Ben ritrovati sul blog di SeoRoma!

Quante volte ti sei incaponito sulla qualità del tuo progetto editoriale temendo di subire penalizzazioni da Google?

E da dove nasce questa tua preoccupazione? Probabilmente, dal rilascio anni or sono di Google Panda!

Cos’è Google Panda?

La crociata di Google a favore della valorizzazione dei contenuti di qualità ha portato nel 2011 alla messa a punto dell’update di algoritmo divenuto noto poi come Google Panda (nomignolo assegnato a partire dall’ingegnere Navneet Panda che aveva lavorato al progetto).

L’implementazione ufficiale è avvenuta il 24 febbraio 2011, ma da fine del mese di marzo dello stesso anno è divenuto applicativo nelle ricerche in lingua inglese nei vari Paesi del mondo.

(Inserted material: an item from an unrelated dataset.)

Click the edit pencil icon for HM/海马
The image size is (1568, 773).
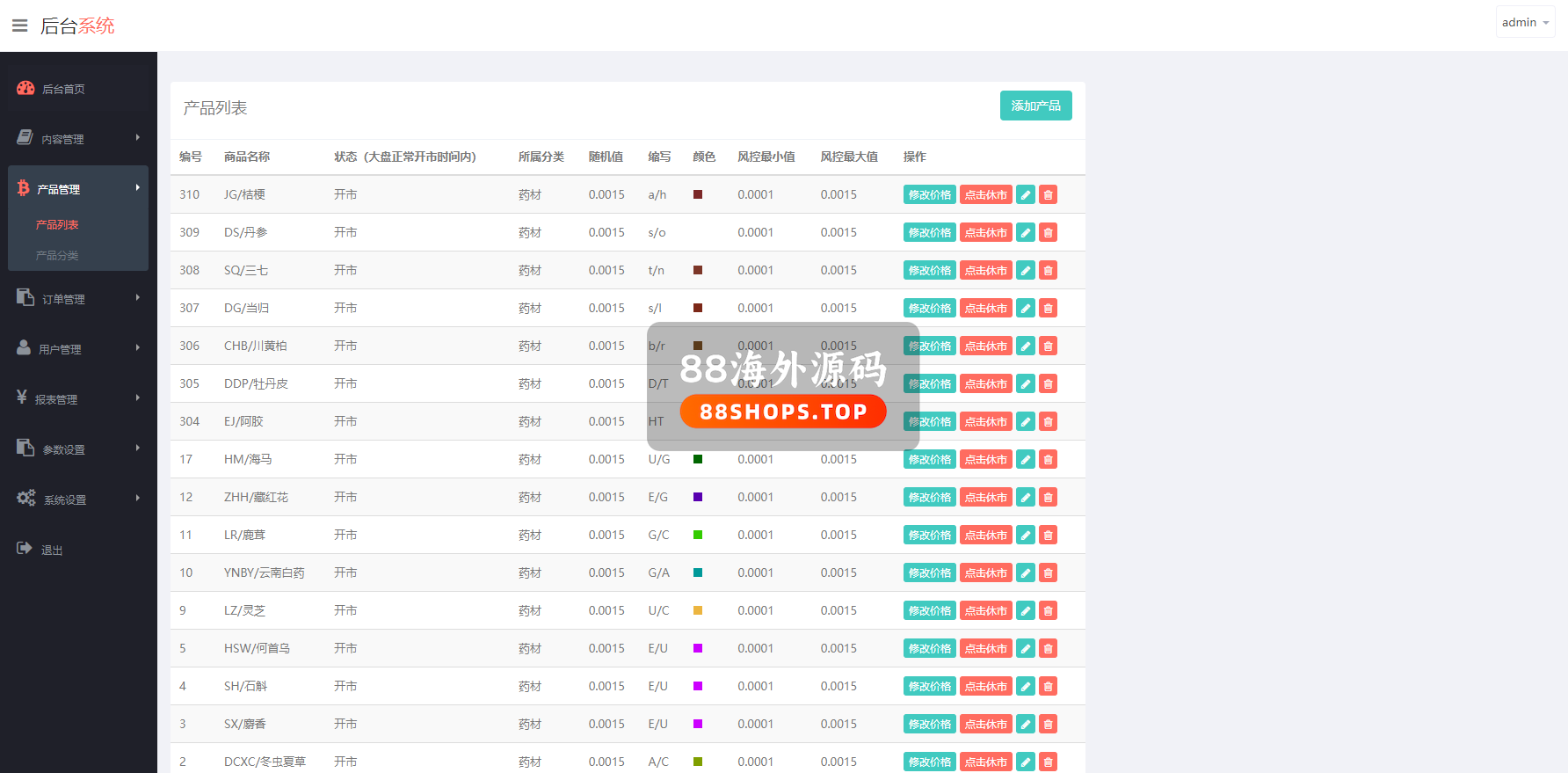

Lo scopo di questo algoritmo era quello di rendere la vita difficile a tutti quei raccoglitori di contenuti (siti, aggregatori, portali di news) che ambivano solamente a posizionarsi per guadagnare tramite gli annunci pubblicitari Adsense.

Lo scopo di Google Panda quindi era quello di colpire i siti pieni di contenuti di bassa qualità che avrebbero offerto una bassa esperienza agli utenti e premiare al contempo i portali di qualità facendoli riemergere alle prime posizioni.

Alcuni dei parametri analizzati dai tester coinvolti nella valutazione e giudicati idonei a fornire segnali sulla qualità contemplavano:

  • click through rate
  • autorevolezza dell’autore
  • misure di sicurezza a tutela dei pagamenti
  • completezza degli argomenti trattati (sia a livello di prospettiva che di informazioni incluse)
  • l’ipotetico stimolo che un lettore potrebbe avere a condividere,o meno
  • presenza o meno di contenuti duplicati
  • pagine sovraottimizzate rispetto alle keyword
  • pubblicità esagerata a discapito della navigazione degli utenti
  • facilità di navigazione

I criteri che in più occasioni i portavoce di Google hanno suggerito come alla base dalle valutazioni di qualità riguardano la completezza dei contenuti e l’autorevolezza degli autori, proprio come ragionerebbe un vero utente: molte volte vengono citati come metro di paragone gli argomenti medici, che in ragione della loro delicatezza spingono i lettori a giudicare in maniera ancora più accorta.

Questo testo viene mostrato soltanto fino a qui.